Vu la procédure suivante :
Par une requête enregistrée le 9 mars 2022, M. A B doit être regardé comme demandant au tribunal d'annuler la décision par laquelle le ministère de l'intérieur l'a ajourné de l'examen du permis de conduire.
Vu les autres pièces du dossier.
Vu :
- le code de la route ;
- l'arrêté du 19 février 2010 relatif aux modalités de l'épreuve pratique de l'examen du permis de conduire des catégories B et B1 ;
- le code de justice administrative.
Considérant ce qui suit :
1. Aux termes de l'article R. 222-1 du code de justice administrative : " Les présidents de tribunal administratif peuvent, par ordonnance : () 7' Rejeter, après l'expiration du délai de recours () les requêtes ne comportant que () des moyens inopérants () ".
2. Aux termes de l'article 27 de l'arrêté du 19 février 2010 relatif aux modalités de l'épreuve pratique de l'examen du permis de conduire des catégories B : " () Toute action, non-action ou tout comportement dangereux du candidat plaçant les autres usagers et/ ou le véhicule dans une situation où la sécurité dépendrait essentiellement des réactions des tiers constitue une erreur éliminatoire. () L'erreur éliminatoire entraîne obligatoirement l'échec à l'examen, qu'elle ait ou non nécessité une intervention physique ou verbale de l'expert. () ". Selon la fiche de recueil du bilan de compétences de l'examen du 3 mars 2022, M. B a commis une erreur éliminatoire concernant l'utilisation des commandes du véhicule ayant une incidence sur la sécurité.
3. M. B conteste l'appréciation de l'inspecteur en faisant valoir que ce dernier " n'a pas utilisé les commandes du véhicule lors de son évolution en marche dans le flot de circulation mais a simplement vérifié qu'il était au point mort " avant de redémarrer le véhicule. Toutefois, il n'appartient pas au juge administratif de contrôler l'appréciation faite par le jury d'un examen de la valeur de la prestation d'un candidat. M. B n'a pas régularisé sa requête en produisant un mémoire complémentaire exposant un ou plusieurs moyens opérants, dans le délai de recours contentieux de deux mois qui a expiré au plus tard à la date d'introduction de sa requête. Dans ces conditions, la requête de M. B, qui ne contient que des moyens inopérants, peut être rejetée par ordonnance.
ORDONNE :
Article 1er : La requête de M. B est rejetée.
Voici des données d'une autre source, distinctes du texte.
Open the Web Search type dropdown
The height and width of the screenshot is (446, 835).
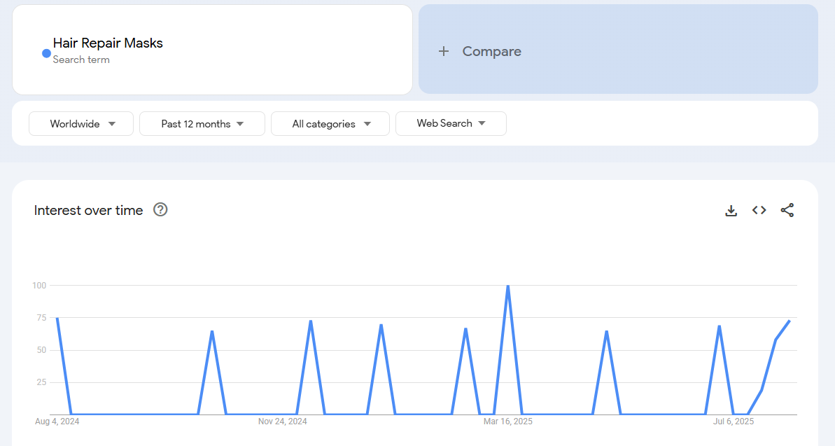click(451, 123)
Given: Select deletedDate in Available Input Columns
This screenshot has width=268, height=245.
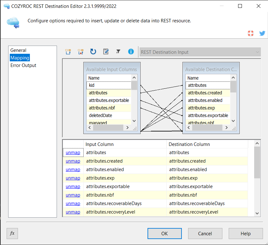Looking at the screenshot, I should (x=100, y=115).
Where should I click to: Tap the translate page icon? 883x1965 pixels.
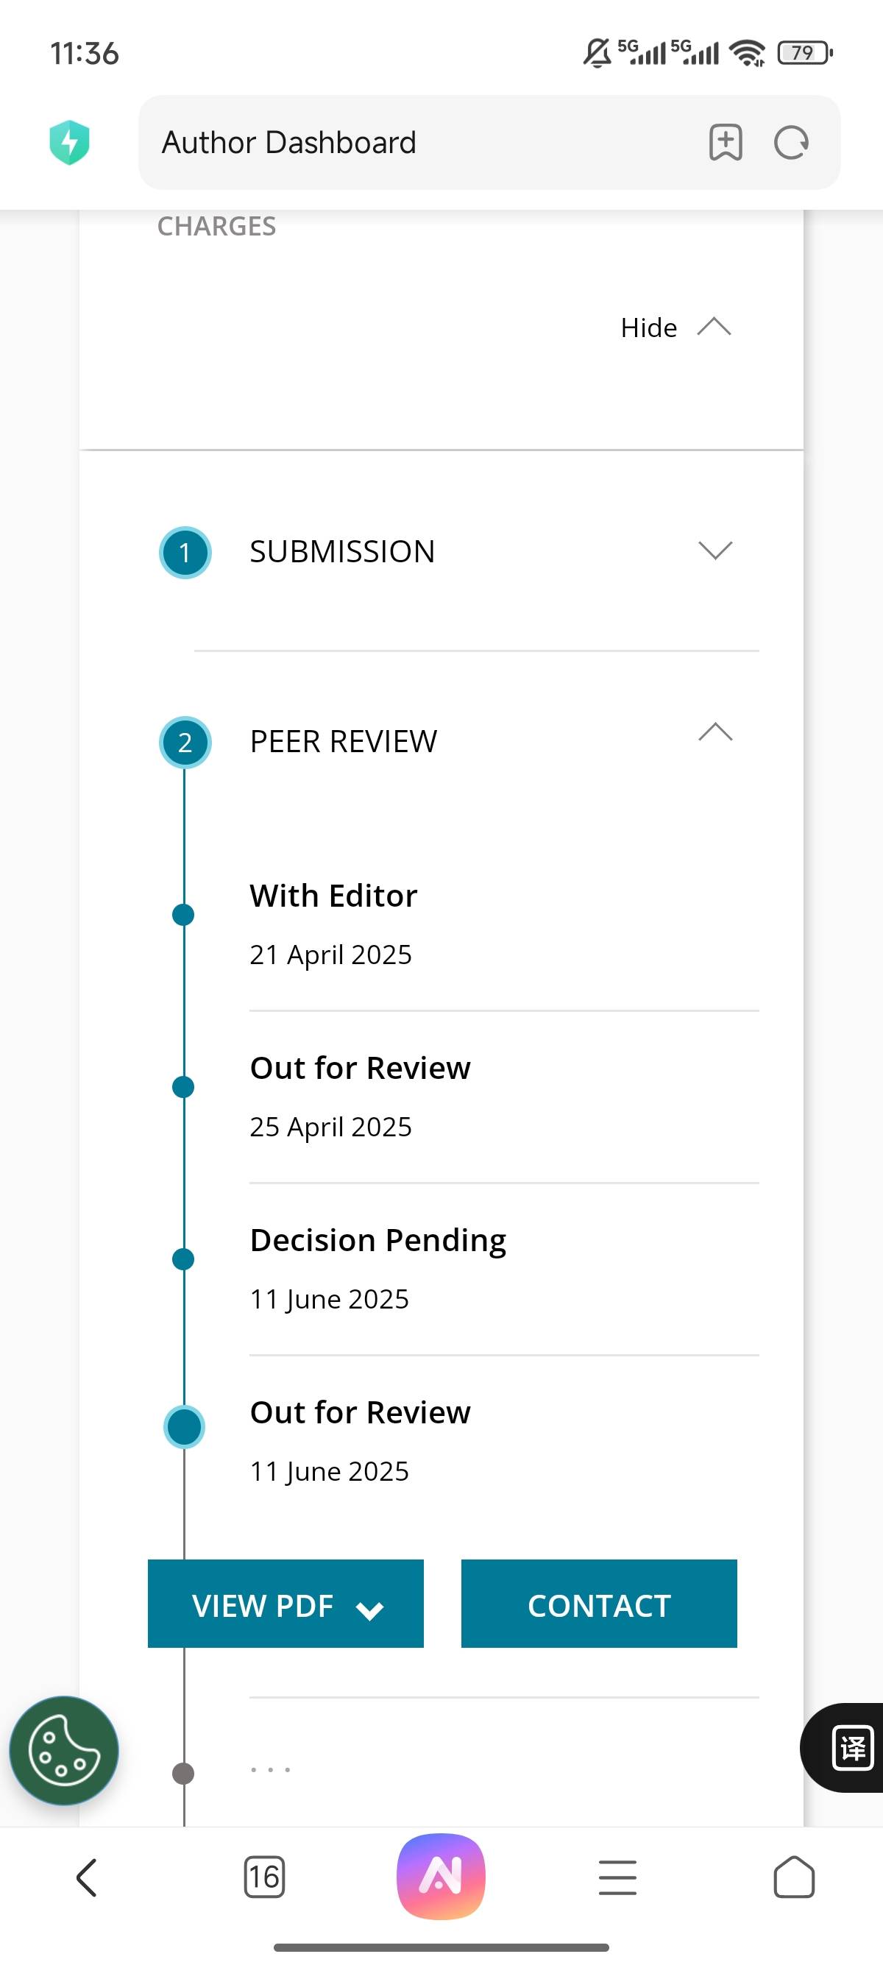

Article 2 : La présente ordonnance sera notifiée à M. A B.
Fait à Montreuil, le 18 octobre 2022.
Le président du tribunal,
Signé
M. C
La République mande et ordonne au ministre de l'intérieur et des outre-mer, en ce qui le concerne ou à tous commissaires de justice à ce requis, en ce qui concerne les voies de droit commun contre les parties privées, de pourvoir à l'exécution de la présente ordonnance.